Separately, the Care Quality Commission (CQC) is due to carry out a focused inspection of GIDS during the autumn. The inspection will cover parts of the safe, effective, caring, responsive, and well-led key questions, and will include feedback from people using the service, and staff.

Dr Cass is also due to review the service's clinical practice.

The Tavistock said it welcomed the independent review and the CQC inspection. It acknowledged that as referrals had risen, the service has struggled to meet demand and young people were being let down while they waited for care.

Paul Jenkins, chief executive of the Trust, said: "We look forward to the opportunities to demonstrate the quality of the care we deliver, the thoughtfulness of our clinicians, and their resilience in this difficult field of work.

"We welcome the wider review of pathways and hope it will lead to better and quicker access to support for the young people who need help."

Professor Helen Stokes-Lampard, chair of the Academy of Medical Royal Colleges said: "This is a multi-professional issue and we are pleased that a formal review is taking place to provide a comprehensive, evidence-based view on this sensitive and complex subject."

'No Change' to Gender Recognition Law

Meanwhile, the Government said on Tuesday that it would not allow transgender people to change their legal gender through self-identifying.

The decision was announced by Liz Truss, minister for equalities, in response to a consultation on the Gender Recognition Act 2004.

"It is my view that the balance struck in the existing legislation is correct," she said. "There are proportionate checks and balances in the system, alongside support for people that want to change their legal sex."

Instead, the Government pledged to overhaul the process of applying for a Gender Recognition Certificate (GRC) by digitising the application form on and "significantly" reducing the fee for the application from the current £140.

Ms Truss said that funding for gender identity services had increased by 50% over the last 3 years, with at least three new gender clinics opening in the current financial year.

She also said that the UK's first national LGBT health advisor would take action to address problems caused to people subjected to long waiting times for specialised gender identity services.

The announcement means that GRC applicants must continue to provide a medical diagnosis of gender dysphoria from a qualified medical practitioner, and a medical report from an approved medical professional providing details of any treatments. They must also supply evidence that they had lived in their acquired gender for at least 2 years.
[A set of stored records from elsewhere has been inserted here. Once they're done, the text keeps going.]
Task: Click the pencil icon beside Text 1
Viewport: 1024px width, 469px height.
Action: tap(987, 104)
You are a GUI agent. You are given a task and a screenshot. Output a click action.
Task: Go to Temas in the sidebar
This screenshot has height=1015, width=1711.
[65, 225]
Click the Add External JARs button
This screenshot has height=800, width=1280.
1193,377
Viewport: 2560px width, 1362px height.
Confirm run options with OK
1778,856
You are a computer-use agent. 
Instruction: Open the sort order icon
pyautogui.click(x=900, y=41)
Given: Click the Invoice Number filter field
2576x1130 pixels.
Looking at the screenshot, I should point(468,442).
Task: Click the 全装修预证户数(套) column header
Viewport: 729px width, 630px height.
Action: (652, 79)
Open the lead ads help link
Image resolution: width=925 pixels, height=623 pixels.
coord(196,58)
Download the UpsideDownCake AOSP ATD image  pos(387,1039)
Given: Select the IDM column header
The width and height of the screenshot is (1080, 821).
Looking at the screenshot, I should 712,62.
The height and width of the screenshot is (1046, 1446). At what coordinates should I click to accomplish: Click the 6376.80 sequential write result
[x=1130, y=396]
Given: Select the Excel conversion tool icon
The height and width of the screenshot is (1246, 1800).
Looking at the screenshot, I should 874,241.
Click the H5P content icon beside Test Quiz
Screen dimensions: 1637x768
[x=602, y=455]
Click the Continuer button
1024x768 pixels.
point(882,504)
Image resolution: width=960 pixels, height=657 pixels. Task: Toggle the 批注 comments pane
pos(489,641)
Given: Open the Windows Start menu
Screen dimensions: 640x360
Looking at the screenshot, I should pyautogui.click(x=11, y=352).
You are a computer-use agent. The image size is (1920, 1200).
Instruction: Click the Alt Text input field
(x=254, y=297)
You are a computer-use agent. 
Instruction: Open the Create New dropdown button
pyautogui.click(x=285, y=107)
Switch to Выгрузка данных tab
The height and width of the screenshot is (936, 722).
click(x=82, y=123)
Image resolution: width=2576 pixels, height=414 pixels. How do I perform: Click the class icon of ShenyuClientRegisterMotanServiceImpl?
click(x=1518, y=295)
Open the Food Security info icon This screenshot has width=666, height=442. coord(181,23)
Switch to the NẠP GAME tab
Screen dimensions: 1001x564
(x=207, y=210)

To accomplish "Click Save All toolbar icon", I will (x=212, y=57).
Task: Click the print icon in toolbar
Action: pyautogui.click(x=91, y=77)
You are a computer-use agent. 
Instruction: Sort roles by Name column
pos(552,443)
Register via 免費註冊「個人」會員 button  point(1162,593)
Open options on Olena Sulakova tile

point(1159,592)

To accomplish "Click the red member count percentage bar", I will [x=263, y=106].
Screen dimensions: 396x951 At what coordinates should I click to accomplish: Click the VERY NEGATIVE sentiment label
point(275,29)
Nancy Kelley, chief executive of Stonewall, which campaigns for equality for gay, lesbian, and trans people, commented: "The current process for obtaining legal gender recognition is burdensome, bureaucratic, and demeaning – and as a result, most trans people simply don't feel able to engage with it.

"Stonewall, along with many other trans-led and trans-inclusive organisations, have been campaigning for a de-medicalised, straightforward process for legal gender recognition. This isn’t groundbreaking – our neighbours in Ireland have had a similar system in place since 2015 with no negative consequences, and plan to further improve the process for trans people."